§ Work to be completed
Omitting all images, output the entries that follow exactly as written.

[Stored records]
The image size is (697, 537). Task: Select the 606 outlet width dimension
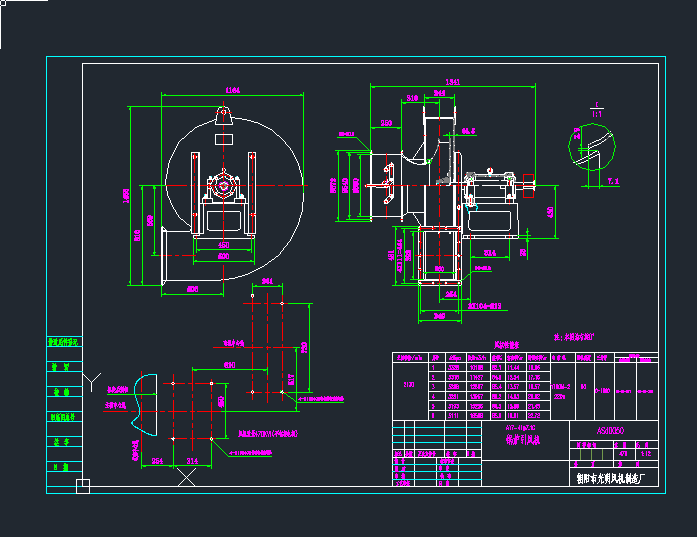[193, 289]
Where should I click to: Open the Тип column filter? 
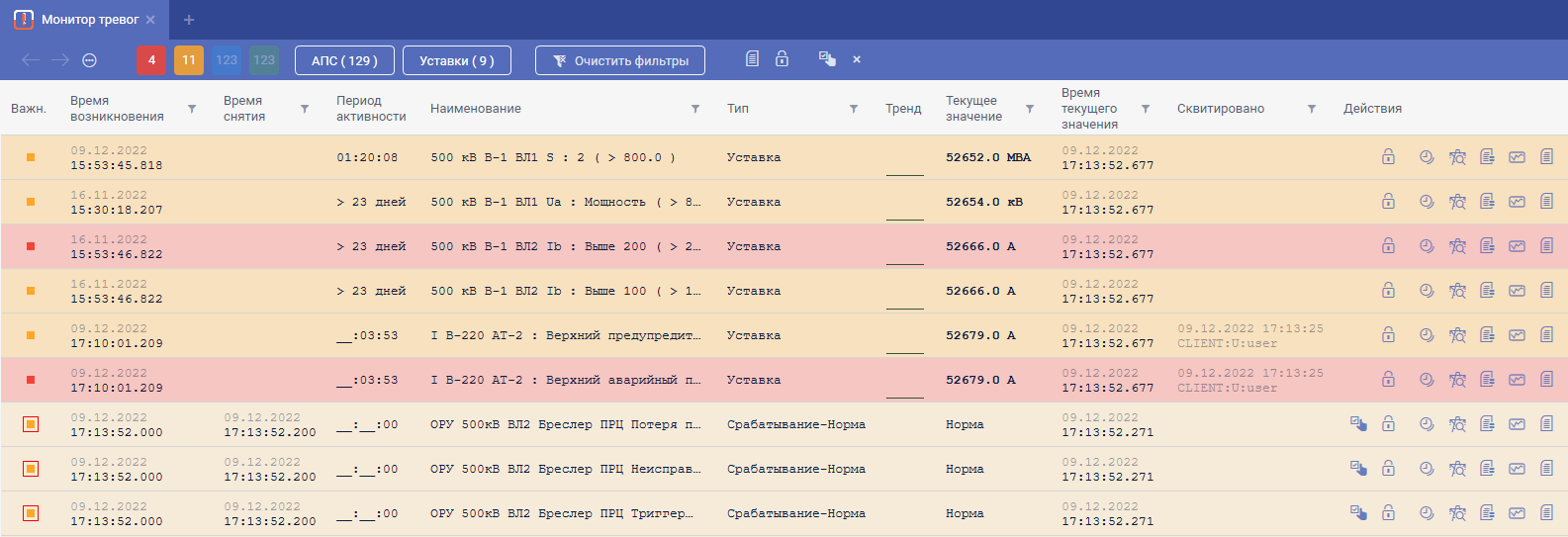coord(853,109)
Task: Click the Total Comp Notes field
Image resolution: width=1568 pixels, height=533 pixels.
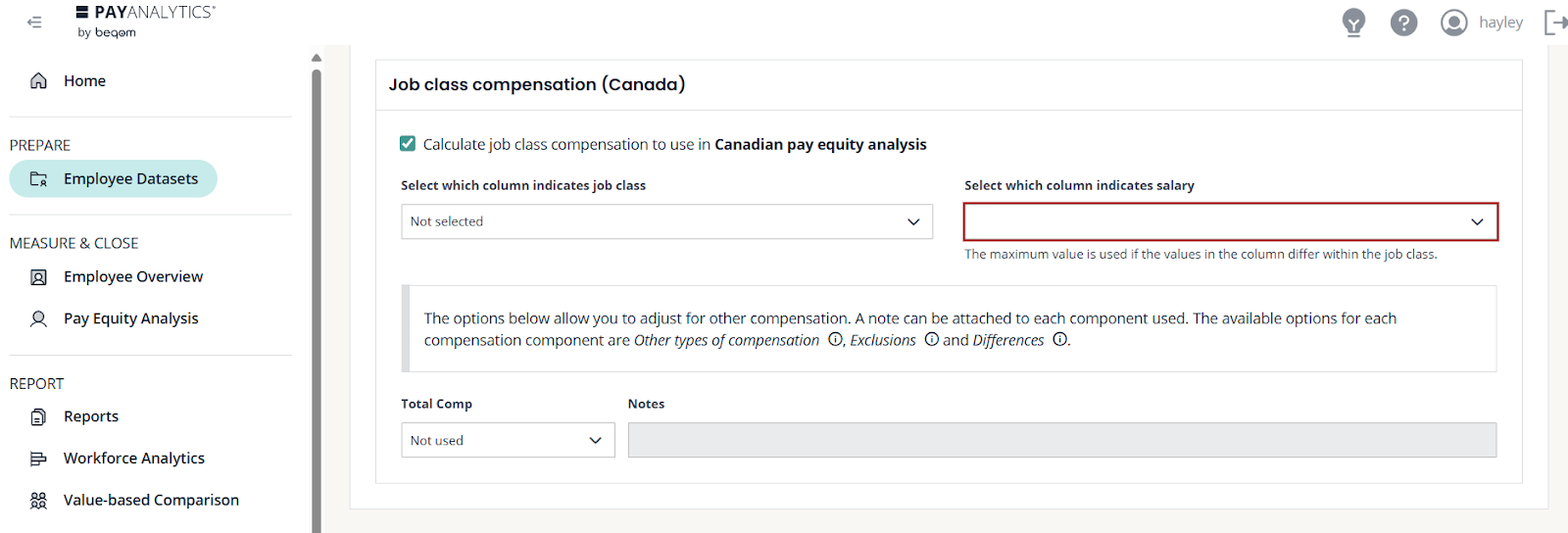Action: point(1061,440)
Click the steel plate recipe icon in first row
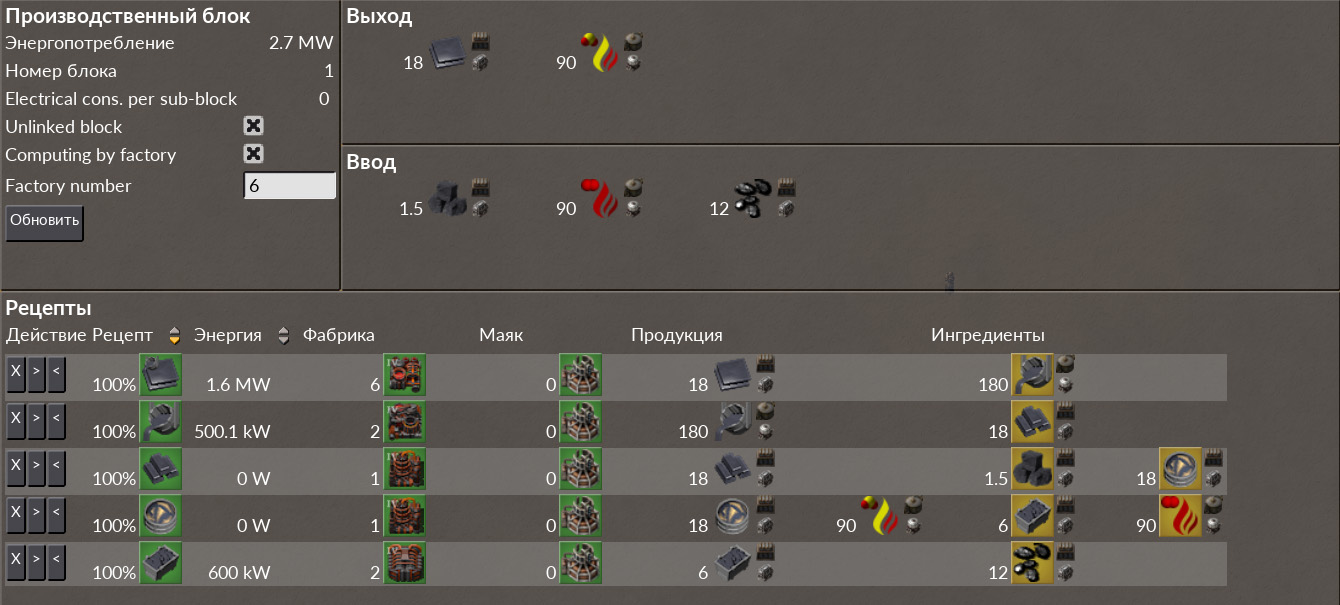The height and width of the screenshot is (605, 1340). point(160,374)
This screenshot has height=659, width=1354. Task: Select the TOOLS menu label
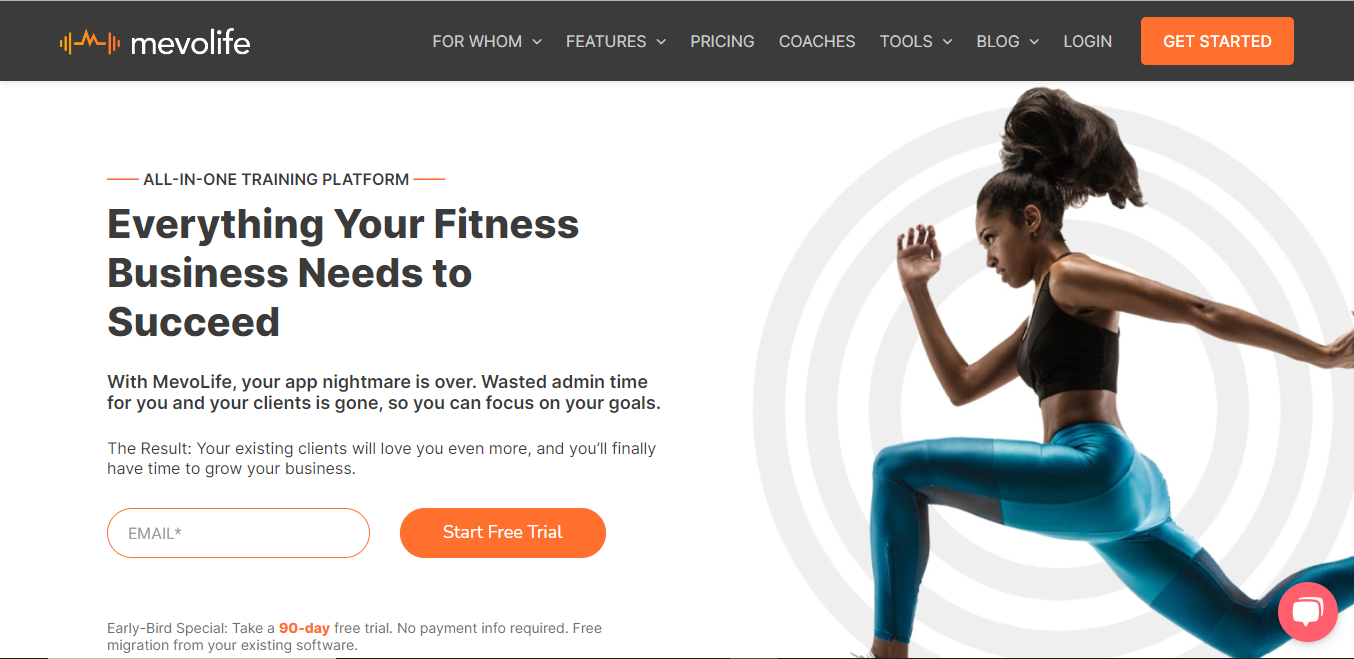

§ Exercise result
The image size is (697, 537). Task: Select the 606 outlet width dimension
[193, 289]
Where should I click to: Open the Тип column filter? 
coord(853,109)
Task: Click the Total Comp Notes field
Image resolution: width=1568 pixels, height=533 pixels.
Action: point(1061,440)
Click the steel plate recipe icon in first row
The height and width of the screenshot is (605, 1340). point(160,374)
This screenshot has height=659, width=1354. Task: Select the TOOLS menu label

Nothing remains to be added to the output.